## BEGIN SUPPLIED PASSAGE

This PA31 crash is truly sad, but I believe that there is much more to this than meets the eye. Perhaps a PAN call was made. Why did he land on the road, when the open space of the school oval was next to the road? Let's wait for the ATSB investigation.

When doing my multi-eng training, for EFATO I was taught, fly the a/c, get it to the blue line, the phase one actions (mixture up, pitch up, power up, gear up, flap up, dead-leg, dead engine, confirm with throttle, fix or feather-FEATHER, raise the dead), to check performance, look for fire, if able to declare emergency.

I was flying a BE76 Duchess from Parafield to Kingscote many years ago, day private VFR (ca. 1998). I was over the Gulf of St. Vincent in controlled airspace before the halfway point of the trip. I had the alternator on the left engine fail, engine still going OK. I went through all the trouble shooting but couldn't get it back online. I first of all aviated, navigated then communicated.

## END SUPPLIED PASSAGE
## BEGIN ENTRIES

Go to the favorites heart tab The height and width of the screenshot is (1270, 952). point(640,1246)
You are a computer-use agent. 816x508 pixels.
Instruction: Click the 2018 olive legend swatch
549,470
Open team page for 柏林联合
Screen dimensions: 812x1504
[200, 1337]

## END ENTRIES

> [REQUIRED TASKS]
**1)** Do these statements agree with the aviation post? Answer yes or no for each, quoting the words that decide it: (a) The writer flew a BE76 Duchess from Parafield to Kingscote. (b) The alternator on the right engine failed. (c) The writer managed to get the failed alternator working again.
**2)** Can you carry on the aviation post after its last sentence?
The listing has no connection to the aviation post.

> [ANSWERS TO THE PROBLEMS]
**1)**
(a) Yes: "I was flying a BE76 Duchess from Parafield to Kingscote many years ago"
(b) No: "I had the alternator on the left engine fail"
(c) No: "I went through all the trouble shooting but couldn't get it back online."

**2)**
Call me conservative, I called a PAN to Adelaide Approach and returned to Parafield, for many reasons, I didn't know if was something more seriously wrong with the left engine about to happen (i.e. the alternator going might have just been the start) also, I wanted to reduce electrical load, so I turned off all but one radio and the transponder, plus I wanted to have enough electricity to get the gear down and operate the flaps. Obviously, I was in controlled airspace and wanted to change the direction I was going too (thought I had better let them know..).
The ATC guys were great, they asked if I was able to maintain altitude and I was cleared to track back to YPPF via PAL, they asked me to report crossing the coast. And when I was ready to descend.
Handed over to YPPF tower no worries and given a straight in approach.

Subsequently found that the voltage regulator had blown.